▶ _EXTRACTED INFORMATION_:
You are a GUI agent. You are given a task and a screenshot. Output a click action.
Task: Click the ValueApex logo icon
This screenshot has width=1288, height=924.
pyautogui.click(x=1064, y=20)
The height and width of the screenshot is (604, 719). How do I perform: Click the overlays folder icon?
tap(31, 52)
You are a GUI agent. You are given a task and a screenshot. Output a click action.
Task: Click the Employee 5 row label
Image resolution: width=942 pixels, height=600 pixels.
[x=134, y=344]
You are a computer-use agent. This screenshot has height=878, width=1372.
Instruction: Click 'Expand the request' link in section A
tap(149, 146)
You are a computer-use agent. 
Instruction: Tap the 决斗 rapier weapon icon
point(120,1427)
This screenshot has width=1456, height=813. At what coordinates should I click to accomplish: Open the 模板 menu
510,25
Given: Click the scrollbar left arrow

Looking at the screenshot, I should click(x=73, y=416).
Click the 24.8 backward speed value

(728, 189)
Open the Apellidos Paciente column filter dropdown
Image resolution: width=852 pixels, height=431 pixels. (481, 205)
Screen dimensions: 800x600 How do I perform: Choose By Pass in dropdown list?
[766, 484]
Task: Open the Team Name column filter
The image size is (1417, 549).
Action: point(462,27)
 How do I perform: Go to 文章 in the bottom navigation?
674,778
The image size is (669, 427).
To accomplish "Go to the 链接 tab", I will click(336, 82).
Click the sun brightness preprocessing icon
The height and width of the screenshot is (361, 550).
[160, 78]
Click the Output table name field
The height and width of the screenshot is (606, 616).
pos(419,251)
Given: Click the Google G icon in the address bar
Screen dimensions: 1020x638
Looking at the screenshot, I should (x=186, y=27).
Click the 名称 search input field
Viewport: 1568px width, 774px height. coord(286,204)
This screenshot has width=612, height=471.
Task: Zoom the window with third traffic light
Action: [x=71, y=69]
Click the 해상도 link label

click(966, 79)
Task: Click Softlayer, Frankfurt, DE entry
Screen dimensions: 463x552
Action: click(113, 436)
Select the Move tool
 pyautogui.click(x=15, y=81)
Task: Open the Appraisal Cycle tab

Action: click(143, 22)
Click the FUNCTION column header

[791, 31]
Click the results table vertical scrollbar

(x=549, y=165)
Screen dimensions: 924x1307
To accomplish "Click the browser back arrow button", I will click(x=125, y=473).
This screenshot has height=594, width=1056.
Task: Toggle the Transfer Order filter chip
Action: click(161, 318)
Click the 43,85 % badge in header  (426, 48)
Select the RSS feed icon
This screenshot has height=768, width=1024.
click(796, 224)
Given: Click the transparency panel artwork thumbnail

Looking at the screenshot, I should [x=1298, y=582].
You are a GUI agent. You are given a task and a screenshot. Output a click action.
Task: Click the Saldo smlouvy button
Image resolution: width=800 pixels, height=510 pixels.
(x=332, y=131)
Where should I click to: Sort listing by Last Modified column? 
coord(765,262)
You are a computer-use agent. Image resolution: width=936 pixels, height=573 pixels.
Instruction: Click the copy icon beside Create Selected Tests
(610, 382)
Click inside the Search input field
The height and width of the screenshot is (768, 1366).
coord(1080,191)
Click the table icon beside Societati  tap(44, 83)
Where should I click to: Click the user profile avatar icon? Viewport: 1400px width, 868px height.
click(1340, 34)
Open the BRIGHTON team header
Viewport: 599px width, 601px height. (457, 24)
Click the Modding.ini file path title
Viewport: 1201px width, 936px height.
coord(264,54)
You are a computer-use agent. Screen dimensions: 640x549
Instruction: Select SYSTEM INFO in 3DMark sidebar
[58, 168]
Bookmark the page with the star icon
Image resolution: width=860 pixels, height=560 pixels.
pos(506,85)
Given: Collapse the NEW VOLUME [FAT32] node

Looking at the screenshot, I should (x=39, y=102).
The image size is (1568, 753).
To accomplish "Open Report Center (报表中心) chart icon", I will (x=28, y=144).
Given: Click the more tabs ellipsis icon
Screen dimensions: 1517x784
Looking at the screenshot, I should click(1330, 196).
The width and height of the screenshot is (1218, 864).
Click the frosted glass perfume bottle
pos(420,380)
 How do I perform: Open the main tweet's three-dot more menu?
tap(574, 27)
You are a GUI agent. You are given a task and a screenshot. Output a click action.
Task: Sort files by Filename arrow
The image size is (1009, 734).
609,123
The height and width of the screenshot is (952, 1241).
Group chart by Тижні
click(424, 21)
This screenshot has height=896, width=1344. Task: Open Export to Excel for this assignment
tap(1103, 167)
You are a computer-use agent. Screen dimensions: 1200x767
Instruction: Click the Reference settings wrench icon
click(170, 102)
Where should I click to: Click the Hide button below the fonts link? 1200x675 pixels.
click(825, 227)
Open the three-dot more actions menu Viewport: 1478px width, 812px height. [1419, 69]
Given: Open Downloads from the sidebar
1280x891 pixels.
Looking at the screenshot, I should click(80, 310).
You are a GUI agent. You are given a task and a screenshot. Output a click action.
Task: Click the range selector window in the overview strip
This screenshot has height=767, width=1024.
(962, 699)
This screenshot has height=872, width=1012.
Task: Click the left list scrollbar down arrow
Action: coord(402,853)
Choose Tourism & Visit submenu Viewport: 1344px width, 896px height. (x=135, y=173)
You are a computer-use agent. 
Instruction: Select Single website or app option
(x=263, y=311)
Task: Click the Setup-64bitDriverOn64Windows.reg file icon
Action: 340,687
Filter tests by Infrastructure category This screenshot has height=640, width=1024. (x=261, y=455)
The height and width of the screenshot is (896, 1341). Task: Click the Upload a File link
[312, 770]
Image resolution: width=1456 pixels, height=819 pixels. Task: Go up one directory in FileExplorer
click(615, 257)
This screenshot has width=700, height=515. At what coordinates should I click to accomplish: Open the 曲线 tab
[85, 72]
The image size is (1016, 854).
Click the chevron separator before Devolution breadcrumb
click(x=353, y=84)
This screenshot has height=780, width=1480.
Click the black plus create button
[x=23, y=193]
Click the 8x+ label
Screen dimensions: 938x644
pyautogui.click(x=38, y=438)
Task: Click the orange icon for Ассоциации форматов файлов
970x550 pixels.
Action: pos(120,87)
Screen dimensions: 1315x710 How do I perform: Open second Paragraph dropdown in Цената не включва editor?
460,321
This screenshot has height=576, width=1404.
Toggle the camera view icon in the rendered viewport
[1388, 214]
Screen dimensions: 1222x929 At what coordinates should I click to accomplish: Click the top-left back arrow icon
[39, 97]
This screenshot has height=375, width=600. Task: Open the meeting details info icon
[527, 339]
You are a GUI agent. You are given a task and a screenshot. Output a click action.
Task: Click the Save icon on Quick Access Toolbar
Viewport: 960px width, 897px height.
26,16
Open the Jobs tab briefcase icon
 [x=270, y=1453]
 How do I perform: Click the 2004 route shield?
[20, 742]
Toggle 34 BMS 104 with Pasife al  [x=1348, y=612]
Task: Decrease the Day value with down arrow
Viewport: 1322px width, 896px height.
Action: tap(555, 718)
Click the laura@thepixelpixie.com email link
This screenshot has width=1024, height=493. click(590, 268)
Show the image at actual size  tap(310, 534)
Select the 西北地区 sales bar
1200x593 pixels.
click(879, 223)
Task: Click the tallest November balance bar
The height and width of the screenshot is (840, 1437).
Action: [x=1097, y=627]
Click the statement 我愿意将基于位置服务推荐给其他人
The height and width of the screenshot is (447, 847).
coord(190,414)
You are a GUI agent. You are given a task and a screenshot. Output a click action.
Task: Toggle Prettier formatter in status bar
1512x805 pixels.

▶ _WHAT YOU NEED TO DO_:
Find every line in the material above that contains the word "dimensions" and copy each one out. Match the case exactly.

▶ _THE RESULT_:
Screen dimensions: 800x600 How do I perform: Choose By Pass in dropdown list?
Screen dimensions: 1020x638
Screen dimensions: 463x552
Screen dimensions: 924x1307
You are a computer-use agent. Screen dimensions: 640x549
Screen dimensions: 1517x784
You are a computer-use agent. Screen dimensions: 1200x767
Screen dimensions: 938x644
Screen dimensions: 1315x710 How do I perform: Open second Paragraph dropdown in Цената не включва editor?
Screen dimensions: 1222x929 At what coordinates should I click to accomplish: Click the top-left back arrow icon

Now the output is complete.